台南官田青農胡育健五年來固定交菱角殼給官田烏金合作社燒製生物炭,合作社則免費提供菱殼炭讓他做試驗。他把菱殼炭投入稻田和菱角田,每分地平均施放100公斤,施用兩、三年後逐漸看到效果。「過去我一分地稻米產量是1100-1200台斤,現在增加到1200-1500台斤,又能減少肥料和農藥,降低生產成本。」他發現菱角田的水質也變好了,植物更強壯。

不過李彰陽提醒,要放入土壤的生物炭必須非常謹慎,如果沒有專家學者參與,一般農民嘗試燒製的生物炭品質不見得穩定,「這是有風險的,生物炭不能隨便燒,尤其是燃燒溫度過低或不均勻,容易產生有毒物質,把這些品質不確定的東西放進土壤,對土壤不好。」

對於政府想要大規模推動施放生物炭到土壤中固碳的政策,李彰陽認為,這需要有明確的燒製規範和監督方法,並且要建立生物炭認證制度。他也強調,生物炭從取得料源、燒製過程與成品製造,應該注意是否製造更多的碳排、碳足跡,「不能因為製造生物炭產生更多污染,這絕對不符合國際潮流」。

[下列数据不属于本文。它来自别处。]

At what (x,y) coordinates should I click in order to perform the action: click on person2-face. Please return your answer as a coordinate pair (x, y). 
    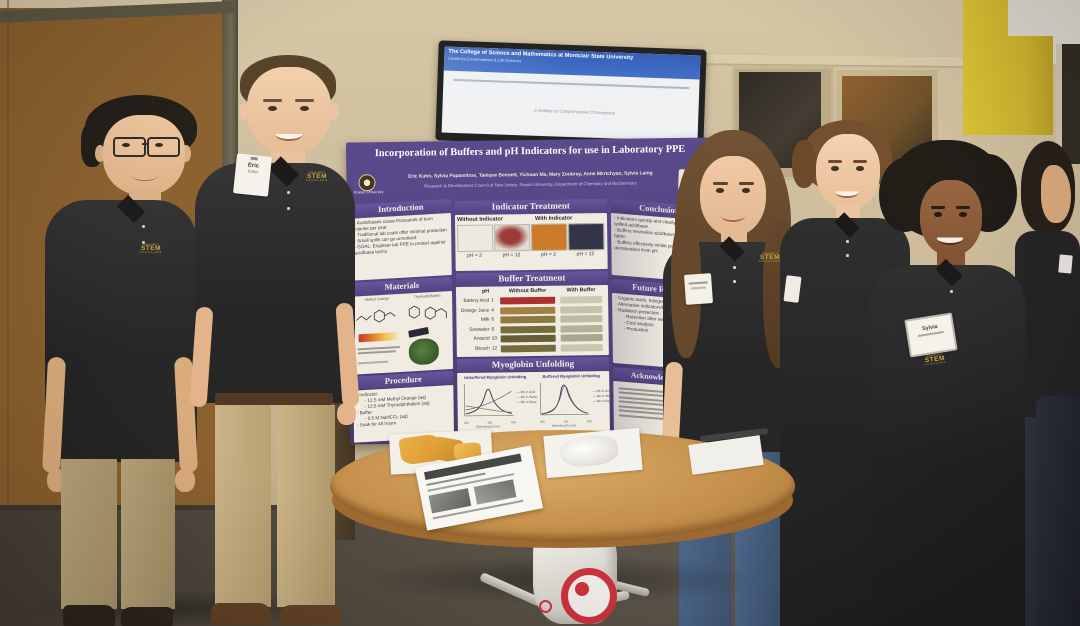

李彰陽表示,生物炭最大優點是孔隙多、比表面積大,這些優點不用放入土壤也能展現出商品價值。以菱殼炭為例,比表面積是1公克250平方公尺,一包60公克的菱殼炭的面積就有2個足球場那麼大,具有吸附異味、過濾髒污的功能,也可以提升洗滌功效。

有成功大學研發技術支撐,官田烏金的生物炭做成了異味吸附包、擴香石、手工皂、菱炭杯,還有涼感巾、袖套和抑菌口罩,產品包裝特別附上「符合國家重金屬及戴奧辛標準」與「符合國際多環芳香烴標準」等字樣。

林弘萍強調,他非常努力蒐集並研究國內外的生物炭安全標準,尤其是國際生物炭行動組織(IBI)和歐洲生物炭認證機構(EBC)等兩大國際組織的規範。「針對戴奧辛、多環芳香烴和8大重金屬,我們都特別注意,而且我們很重視檢測,光是檢測就花了20多萬。」

官田烏金合作社已經開發近40種的生物炭產品,年產值也從5年前的40萬增加到去年的300萬。李彰陽說,「我們的目標是100種產品,叫做『100種炭生活』。」

跟官田一樣,雲林古坑麻園社區的農民也為了解決農業廢棄物,開始燒製生物炭。

麻園社區主要種植烏殼綠竹筍,耕種面積高達40公頃,年產量500公噸,可是每兩年進行竹園更新時砍除的老竹至少有480公噸,社區內的竹園角落或三合院旁,常常堆積出一座座的「竹山」。

沈榮堂是麻園社區發展協會前任理事長,也是古坑鄉蔬菜產銷班第8班的班長。5年前,他到官田參訪菱角殼炭化示範活動,把生物炭技術引入麻園社區。2018年,農委會水保局補助社區購置金字塔爐和火箭爐,發展至今,麻園社區一年可以把7.5公噸的老竹燒出3公噸的生物炭。

麻園社區製作的生物炭,也特別經過農委會農試所檢測安全無虞,部分提供政府研究的試驗田使用,社區旁的福智有機園區也拿來嘗試種菜。沈榮堂表示,目前他自己是將生物炭混和有機肥,以點施或穴施的方式使用在竹園和菜園,使用量還非常少。

另外,最早推動生物炭計畫的是彰化鹽埔的大有村。2011年,大有社區發展協會理事長吳素秋邀集眾人收集枯枝,開始嘗試燒製生物炭。當時,環球技術學院環境資源管理研究所助理教授張子見協助農民歷經4次修改,大有社區才開發出目前以封閉式生物炭爐燒製生物炭的模式。

相較於政府想積極推動生物炭政策,大有社區、麻園社區以及官田烏金合作社多年來的民間嘗試,提供了小規模的生物炭試驗經驗。然而若要將生物炭投入土壤,連民間也都十分謹慎,確認無毒才敢投入,也希望政府能夠把認證和監督的機制建立完整。

姑且不論生物炭入土固碳的目標,民間的共識是,生物炭是解決農村廢棄物的一條途徑,更蘊藏著提振經濟的商機。沈榮堂表示,「雖然我們現在生物炭產能只能解決廢棄老竹的去化問題,可是這已經讓我們看到未來的方向。」